_Work to do_
Could you repeat, word for word, the part of the Orient Bell dividend text below that runs from "A 0.4% yield" to "to learn more."?

_Document text_
━━━━━━━━
Could Orient Bell Limited (NSE:ORIENTBELL) be an attractive dividend share to own for the long haul? Investors are often drawn to strong companies with the idea of reinvesting the dividends. Yet sometimes, investors buy a popular dividend stock because of its yield, and then lose money if the company’s dividend doesn’t live up to expectations.

A 0.4% yield is nothing to get excited about, but investors probably think the long payment history suggests Orient Bell has some staying power. Some simple research can reduce the risk of buying Orient Bell for its dividend – read on to learn more.

Payout ratios

Dividends are typically paid from company earnings. If a company pays more in dividends than it earned, then the dividend might become unsustainable – hardly an ideal situation. As a result, we should always investigate whether a company can afford its dividend, measured as a percentage of a company’s net income after tax. In the last year, Orient Bell paid out 7.9% of its profit as dividends. Given the low payout ratio, it is hard to envision the dividend coming under threat, barring a catastrophe.

We also measure dividends paid against a company’s levered free cash flow, to see if enough cash was generated to cover the dividend. Last year, Orient Bell paid a dividend while reporting negative free cash flow. While there may be an explanation, we think this behaviour is generally not sustainable.

Is Orient Bell’s Balance Sheet Risky?

As Orient Bell has a meaningful amount of debt, we need to check its balance sheet to see if the company might have debt risks. A quick check of its financial situation can be done with two ratios: net debt divided by EBITDA (earnings before interest, tax, depreciation and amortisation), and net interest cover. Net debt to EBITDA is a measure of a company’s total debt. Net interest cover measures the ability to meet interest payments. Essentially we check that a) the company does not have too much debt, and b) that it can afford to pay the interest. With net debt of 2.78 times its EBITDA, Orient Bell’s debt burden is within a normal range for most listed companies.
━━━━━━━━
_Source excerpt_
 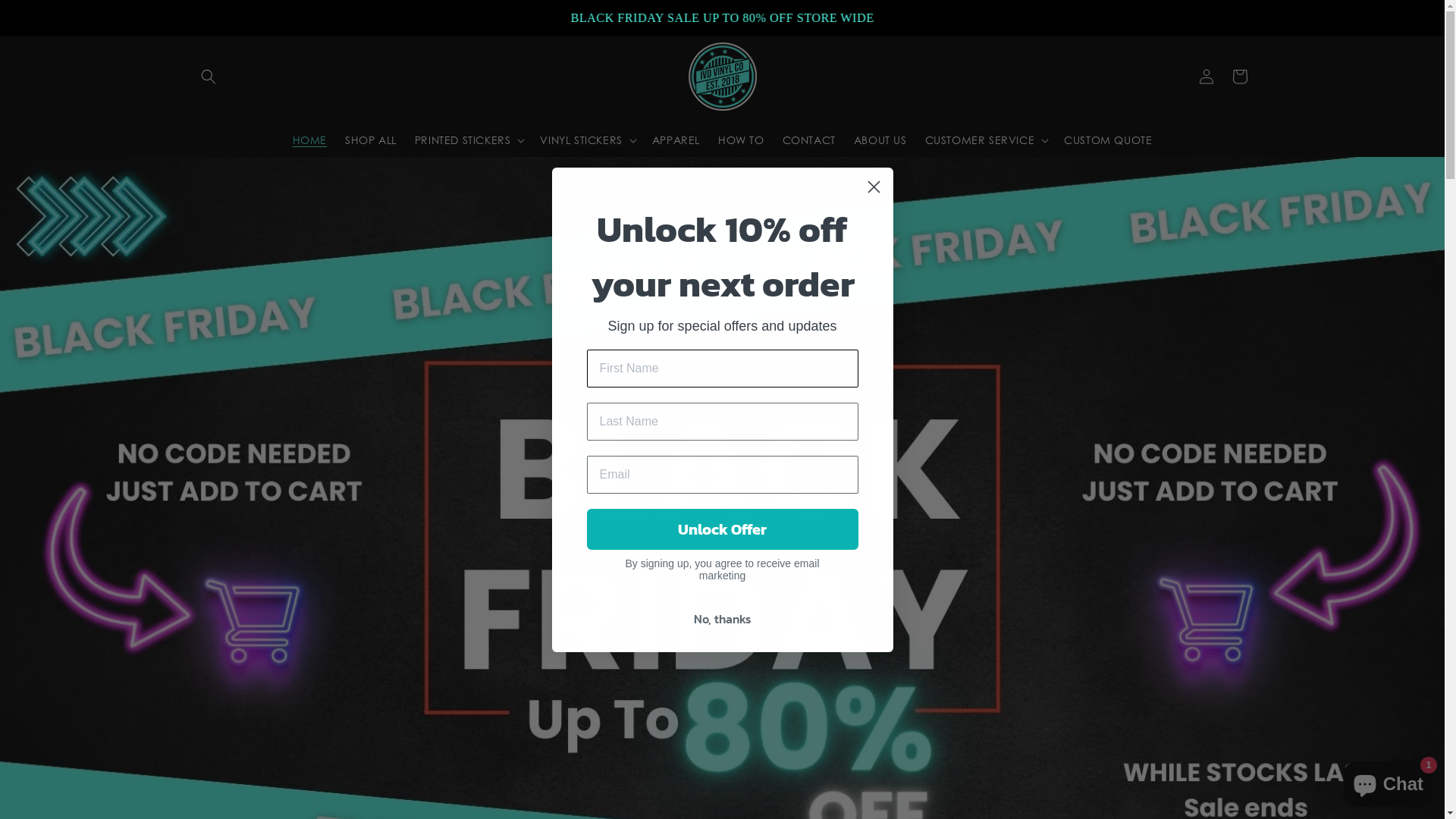 What do you see at coordinates (309, 140) in the screenshot?
I see `'HOME'` at bounding box center [309, 140].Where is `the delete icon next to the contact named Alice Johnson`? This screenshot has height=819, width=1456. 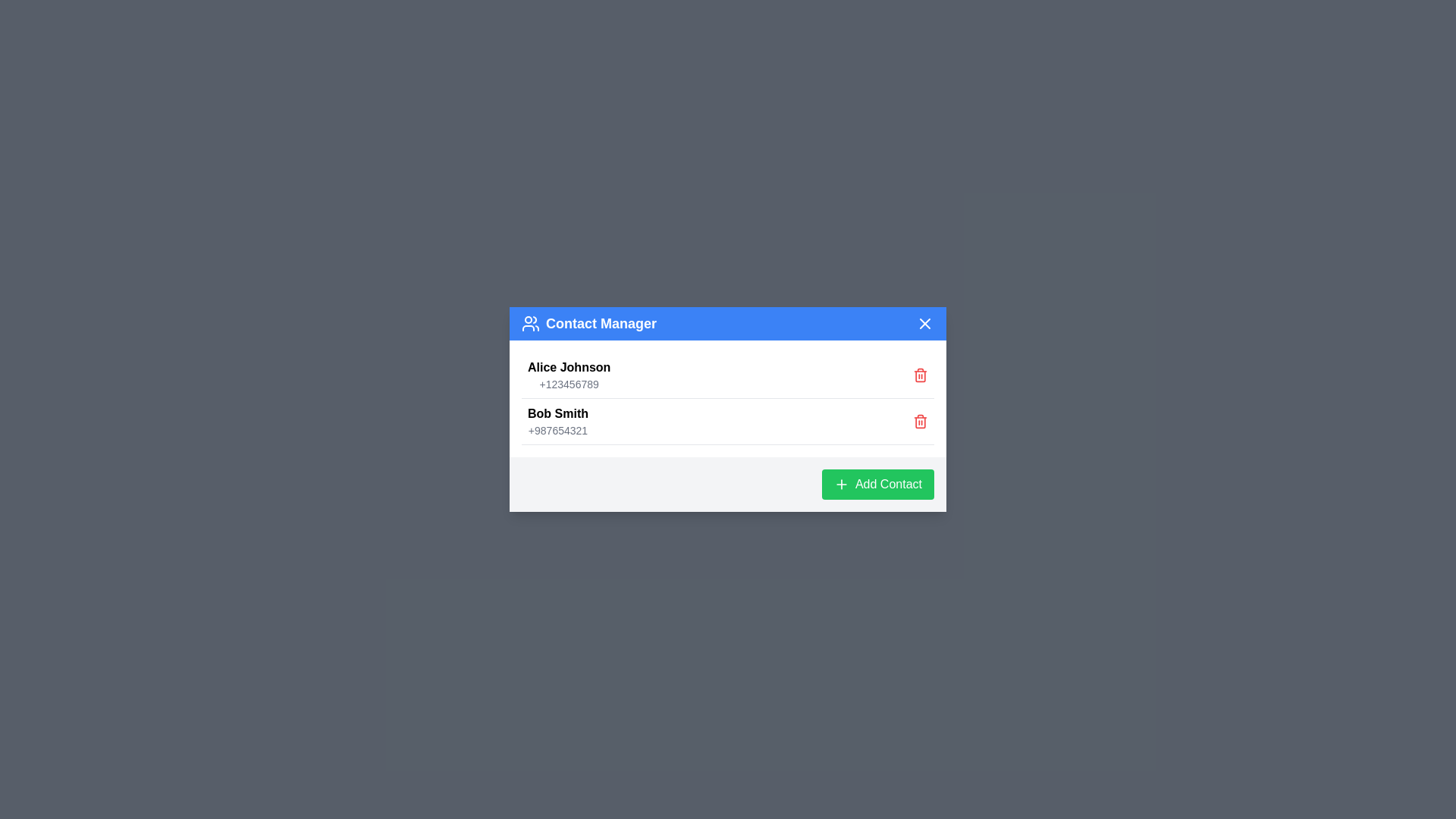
━━━━━━━━
_Answer_
A 0.4% yield is nothing to get excited about, but investors probably think the long payment history suggests Orient Bell has some staying power. Some simple research can reduce the risk of buying Orient Bell for its dividend – read on to learn more.